Those who deal directly with the tourist industry (worldwide) have a most difficult job and many dilemmas to take a decision upon.
According to the Deputy Minister of Tourism Mr Perdios, he expects at best (if the virus “goes away” over the next 2-3 months) the tourist arrivals will be reduced from the last year (4 mil.) to now best at 2.4 mil. foreign visitors. The direct hit will be borne by the hotels, at first instance, and restaurants etc to follow and of course all the others who base their business primarily on tourism, including the sale of agricultural produce and down the line industry to our own business, that of the building industry.
The easy part for the hotels is to apply to the Government to cover some of their losses, including the payment of salaries for non-working staff (for all), but then who is the Government dear readers? All of us tax- payers and others. Where is then the Government going to find this huge amount of compensation money (in addition to the hotels and all the other business). Yes the Government can secure E.U. loans and issue of bonds, but then these must be paid back at some point of time, which means, in addition to the possible increase in taxation (the main attraction of our tax system for local and foreign business) whereas, as if this is not the end of it, we have the Russian Government threatening us to cancel our double taxation agreement. We will replace the hotels income to the extent possible, using the locals as part of internal tourism heavily subsidised, but then with the employees and business running in the red will they have enough money to support summer holiday? Our previous article on the subject was referred to a cap on the internal tourist visitors to be 60% for the beach hotels and 40% for the mountain resorts (so the latter might have a chance to survive).
Unlike other countries, where tourists can drive from one country to another in Europe, we only have one means of connection that of the air transport. Yet even these Cos (airlines) are running into trouble and we note that one after another airlines go bust and we will have many more going down this route?
So, let us come to the various dilemmas:
• Any sort of business who lets its staff go, when business comes back to some sort of normal levels, will the staff be there? (this applies especially to the tourist industry which in any case we had a problem with staff finding at all levels of their business even during the year 2019).
• We now have the hoteliers suggesting that the pre-paid reservation fees (some of which are given as a loan to extend/upgrade the hotels) that those pre-paid reservations should be discounted for future bookings, but then the hoteliers will have the cash to absorb these future discounts? Others suggest that these reservation fees should be guaranteed by the Government for their obligation for the refund (why?). So here we are with only one hotelier having obtained a loan (called free bookings) for €15 mil., so in total with others and as a rough estimate we expect the guarantees to be around €80 mil., why should they rest of us pay?
For those who want Governmental guarantees, even if we are to accept this, they must place their properties under mortgage for the benefit of the Government (huge problems if they do not pay, will any Government undertake their forced sale?).

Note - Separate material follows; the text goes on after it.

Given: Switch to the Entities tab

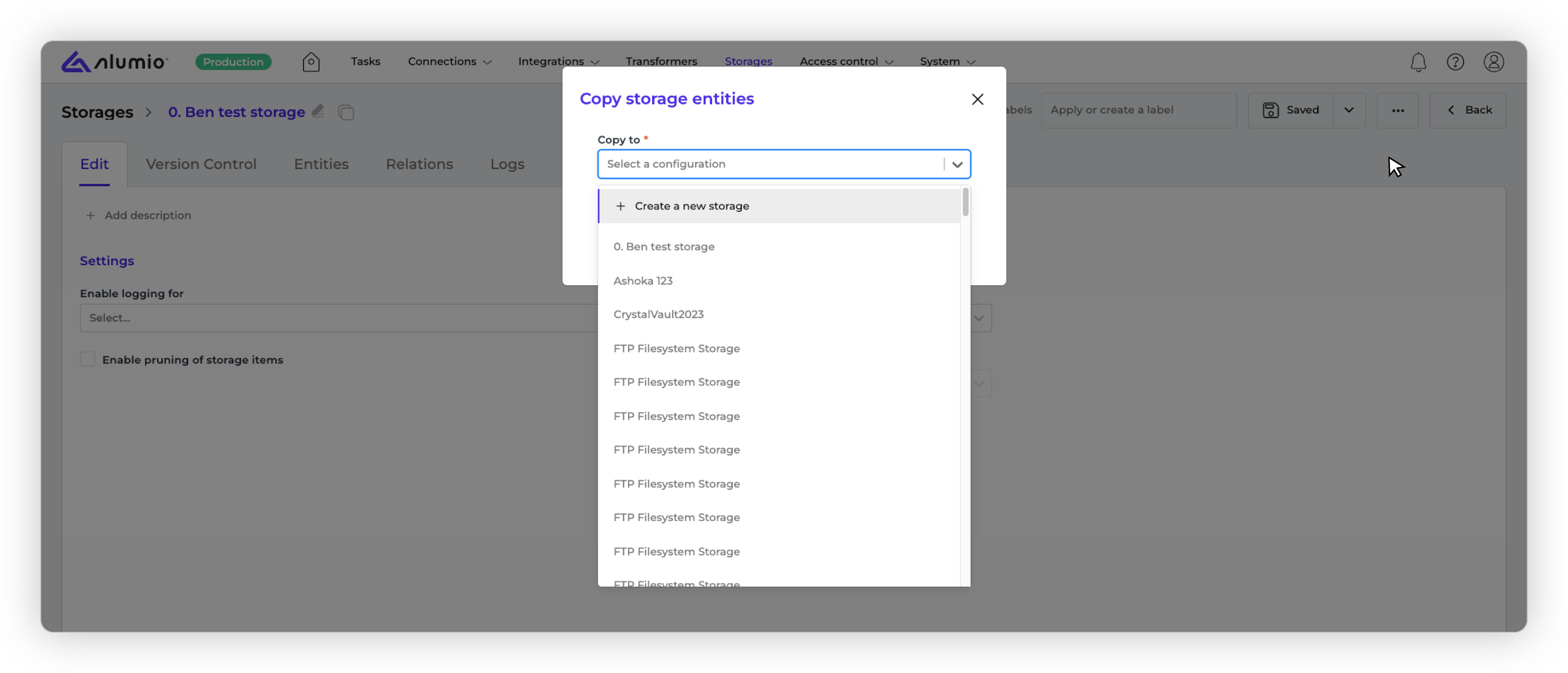Looking at the screenshot, I should click(321, 164).
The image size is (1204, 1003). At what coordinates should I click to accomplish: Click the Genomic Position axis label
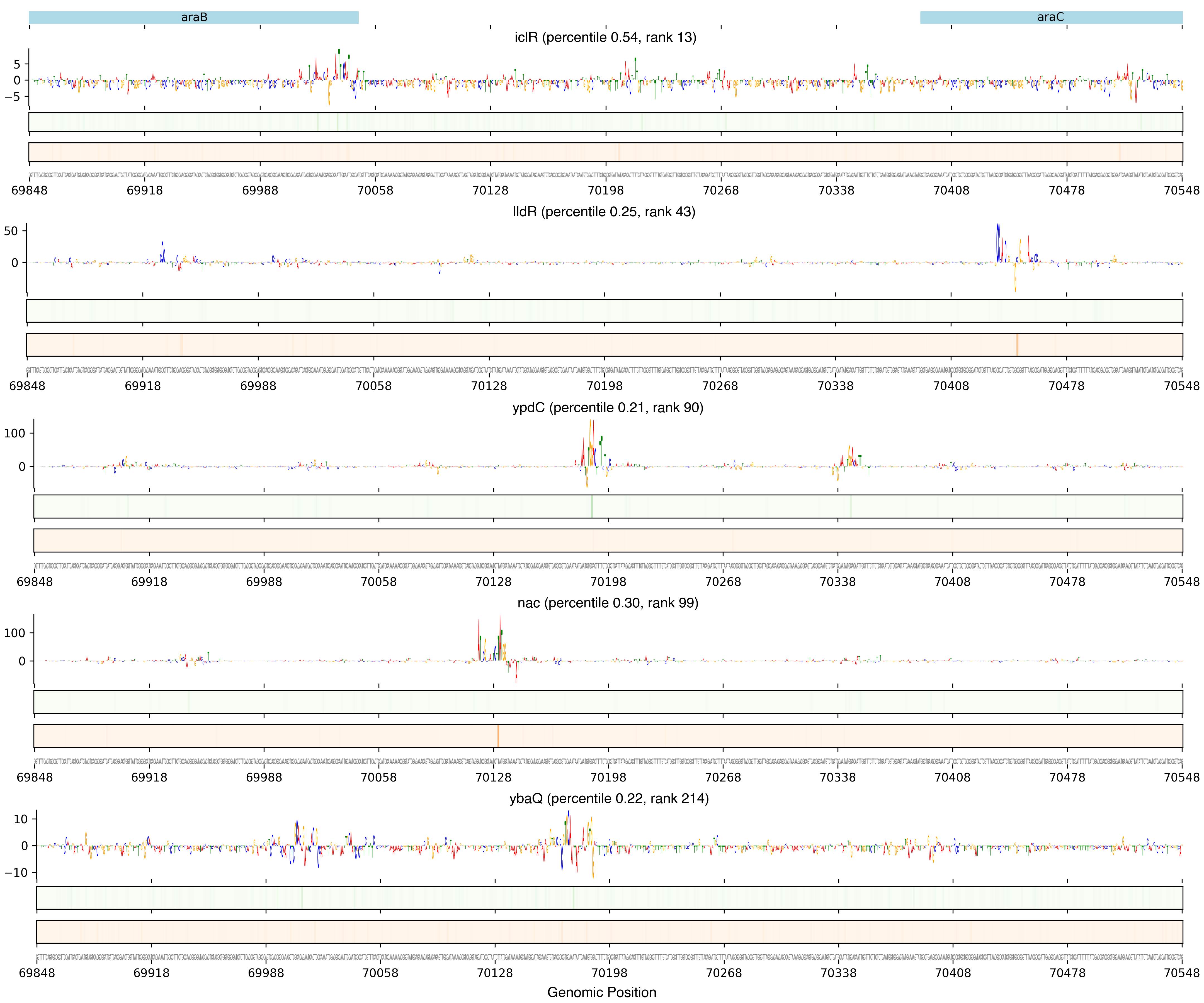[x=601, y=992]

• Then we come to a more serious dilemma, that of the virus. If a hotelier/restaurant etc guest infected by the virus (not due to the hoteliers’ lack of measures – but then how do you establish this?) within the establishment will he be entitled for compensation? (see compensation appetite especially by the British tourists in Spain as an example). The answer is, get an insurance, but then what insurance Co will cover say €100 mil. damages/ compensation demands? At this point of time there is not an insurance Co who can undertake this (one of many reasons why hoteliers will not operate this year is the fear of these compensation payments to their guests – even if they have the virus prior to their Cyprus visit – all sorts of scams – see recent food poisoning by some con-artists.
• At the end of the day we must bear in mind the banks’ situation regarding their NPLs which will increase, whereas the much-expected sale of bad loans to foreign investment Cos will not happen. The situation brings us, we hope not, to the Bail In of the disastrous 2013 year and more recently that of the Co-Op (a near miss).
As a “light” suggestion, but with some substance, where is one keep his money safe of confiscation? We wonder if it is the time to have these insurance Cos considering the construction of safe boxes, duly secured, and insured and with a separate ownership title (similar to the private stores/parking for apartments). Far-fetched you may say, but the facts of life are there. Sending one’s deposits abroad (if you can) is an option, but do these foreign banks have the sustainability of protection?